東條「東條玲司、及び保護対象“第五非検体”、ならびにNo.1~4を伴い、協議に参りました」
如月「……よく来てくれた。話し合おう。“未来”の話をね」
如月「まず確認する。第五被験体“ミライ”を含む少年たちは、国家的極秘研究の成果だ」
東條「その“研究”に、彼らの人格は考慮されていたのか?」
如月「生き延びるためだよ。日本は今や年間10兆円の財政赤字。国債は限界、人口は減り、社会は沈みつつある」
ミライ「だから……人を道具にしたの?」
如月「“道具”ではない。“鍵”だ。未来を開くための」
ハヤト「だったら! 鍵にされた俺たちの意思はどうなる!」
アキラ「黙って死ねとでも言うのか!」
如月「――君たちは知らない。“Xデー”が何を意味するか」
大佐(通信)「東條、こちら本部。Xデー計画書のリークに成功。転送する」
レン「映像出すよ!」
会議室のスクリーンに映し出されるのは、“人類の淘汰計画”。
・AIによる社会最適化 ・出生管理とクラス分断 ・“超能力因子”を持つ者だけを残し、他は――“選別”

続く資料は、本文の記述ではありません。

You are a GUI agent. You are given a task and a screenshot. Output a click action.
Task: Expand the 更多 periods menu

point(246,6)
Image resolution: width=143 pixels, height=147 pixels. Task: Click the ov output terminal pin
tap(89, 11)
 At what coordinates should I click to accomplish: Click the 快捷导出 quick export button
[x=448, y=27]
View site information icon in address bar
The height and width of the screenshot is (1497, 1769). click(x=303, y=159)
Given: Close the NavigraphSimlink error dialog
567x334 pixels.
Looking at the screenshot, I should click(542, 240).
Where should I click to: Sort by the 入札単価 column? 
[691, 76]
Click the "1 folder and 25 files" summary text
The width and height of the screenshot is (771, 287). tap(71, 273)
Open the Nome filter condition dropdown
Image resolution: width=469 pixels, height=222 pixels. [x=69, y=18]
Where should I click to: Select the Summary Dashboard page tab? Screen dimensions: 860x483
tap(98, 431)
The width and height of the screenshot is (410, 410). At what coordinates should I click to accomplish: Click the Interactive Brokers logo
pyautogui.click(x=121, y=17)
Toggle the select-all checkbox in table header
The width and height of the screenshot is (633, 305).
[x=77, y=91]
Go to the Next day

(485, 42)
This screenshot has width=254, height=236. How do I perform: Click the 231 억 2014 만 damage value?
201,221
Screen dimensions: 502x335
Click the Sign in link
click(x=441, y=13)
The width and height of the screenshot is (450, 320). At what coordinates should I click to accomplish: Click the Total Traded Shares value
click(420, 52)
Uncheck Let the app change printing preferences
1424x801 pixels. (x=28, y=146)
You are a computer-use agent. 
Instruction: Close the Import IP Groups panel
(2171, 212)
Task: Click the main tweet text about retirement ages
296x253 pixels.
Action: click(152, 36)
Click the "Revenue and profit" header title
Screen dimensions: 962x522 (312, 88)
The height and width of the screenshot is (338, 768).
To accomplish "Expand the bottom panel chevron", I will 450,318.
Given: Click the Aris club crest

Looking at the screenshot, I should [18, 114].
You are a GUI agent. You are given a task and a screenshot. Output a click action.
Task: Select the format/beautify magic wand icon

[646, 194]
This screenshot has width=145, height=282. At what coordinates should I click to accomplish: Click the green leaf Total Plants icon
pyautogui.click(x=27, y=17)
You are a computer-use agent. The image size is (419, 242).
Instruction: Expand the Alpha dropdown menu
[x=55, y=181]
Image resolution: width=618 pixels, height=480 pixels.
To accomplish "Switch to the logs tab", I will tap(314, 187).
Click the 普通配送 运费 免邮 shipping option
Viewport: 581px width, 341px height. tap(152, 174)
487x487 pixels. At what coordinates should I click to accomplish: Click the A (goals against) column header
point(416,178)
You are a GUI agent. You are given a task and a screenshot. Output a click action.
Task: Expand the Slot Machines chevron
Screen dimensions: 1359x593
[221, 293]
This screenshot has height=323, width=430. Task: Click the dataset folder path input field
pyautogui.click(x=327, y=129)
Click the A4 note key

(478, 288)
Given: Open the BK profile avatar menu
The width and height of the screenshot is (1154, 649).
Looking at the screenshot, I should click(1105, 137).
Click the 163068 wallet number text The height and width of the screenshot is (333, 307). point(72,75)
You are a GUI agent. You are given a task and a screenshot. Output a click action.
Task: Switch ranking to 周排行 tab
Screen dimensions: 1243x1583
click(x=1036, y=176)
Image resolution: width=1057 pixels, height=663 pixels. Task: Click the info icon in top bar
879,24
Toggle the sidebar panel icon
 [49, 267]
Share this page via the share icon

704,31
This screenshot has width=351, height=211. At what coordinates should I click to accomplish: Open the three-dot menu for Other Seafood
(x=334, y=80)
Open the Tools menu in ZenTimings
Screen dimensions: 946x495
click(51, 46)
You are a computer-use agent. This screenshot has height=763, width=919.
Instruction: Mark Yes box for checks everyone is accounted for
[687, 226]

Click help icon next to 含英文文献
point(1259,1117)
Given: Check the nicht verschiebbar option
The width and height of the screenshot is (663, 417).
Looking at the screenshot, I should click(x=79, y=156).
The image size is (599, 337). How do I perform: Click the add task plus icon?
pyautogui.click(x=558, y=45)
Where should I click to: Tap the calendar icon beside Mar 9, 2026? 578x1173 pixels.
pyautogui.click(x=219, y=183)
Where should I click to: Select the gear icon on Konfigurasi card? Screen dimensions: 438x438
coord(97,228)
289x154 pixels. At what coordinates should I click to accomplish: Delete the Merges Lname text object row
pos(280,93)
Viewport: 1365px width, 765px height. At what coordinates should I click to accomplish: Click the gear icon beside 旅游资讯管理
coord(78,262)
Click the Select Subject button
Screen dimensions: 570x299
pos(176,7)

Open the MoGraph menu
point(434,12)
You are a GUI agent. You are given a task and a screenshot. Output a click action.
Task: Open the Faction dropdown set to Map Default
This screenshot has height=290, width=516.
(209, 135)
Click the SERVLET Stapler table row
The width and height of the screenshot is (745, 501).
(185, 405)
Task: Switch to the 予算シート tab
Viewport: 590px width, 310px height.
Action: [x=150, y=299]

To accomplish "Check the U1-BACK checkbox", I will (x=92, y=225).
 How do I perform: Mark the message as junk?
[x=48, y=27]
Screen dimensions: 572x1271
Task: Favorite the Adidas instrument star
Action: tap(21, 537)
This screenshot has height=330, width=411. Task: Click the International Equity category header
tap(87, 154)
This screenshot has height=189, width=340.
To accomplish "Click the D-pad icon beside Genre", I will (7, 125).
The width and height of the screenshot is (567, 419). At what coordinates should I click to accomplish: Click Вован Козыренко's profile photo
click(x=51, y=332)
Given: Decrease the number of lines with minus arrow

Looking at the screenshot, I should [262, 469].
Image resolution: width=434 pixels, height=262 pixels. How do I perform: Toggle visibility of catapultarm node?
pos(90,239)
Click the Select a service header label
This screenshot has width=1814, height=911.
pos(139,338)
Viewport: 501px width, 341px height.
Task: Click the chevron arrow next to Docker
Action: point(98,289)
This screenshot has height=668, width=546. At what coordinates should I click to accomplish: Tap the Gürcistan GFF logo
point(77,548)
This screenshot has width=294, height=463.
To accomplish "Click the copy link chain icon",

東條「つまりこれは、“未来のための大量間引き”か?」
如月「我々は……人類を、最適化しようとしただけだ」
ミライ「あなたたちの未来に、私は居場所がなかった」
如月「――君は、生き続ける“器”だ。“人間”ではない」
(沈黙)
東條「それが国家の選んだ“倫理”なら、私は――反旗を翻す」
如月「ならば仕方ない。我々は君たちを“敵”と見なすことになるぞ」
ミライ「いいよ。私、初めて“生きたい”って思えたの」
少年たちが前に出る。4人の瞳に、確かな意志が宿っていた。
ハヤト「お前たちの未来は、古すぎる」
レン「もう、俺たちの時代だよ」
ユウマ「自分たちの道を、自分で決める」
アキラ「君たちは、止まってていい」
如月「……愚か者め」
ミライ「“愛”がなければ、未来なんて意味がない」
東條「如月長官。今日をもって、私はこの国の諜報員を辞す」
大佐(通信)「アメリカ政府も、ファントムの日本支部を解体する。諸君は孤立した」
如月「……そうか。これが、選んだ答えか」
東條「はい。これは――“命の交渉”です」
ミライ「ありがとう、私を“人間”として見てくれて」
如月「……神よ、我を赦したまえ……」
扉が閉じる。
外に出ると、春の光が差していた。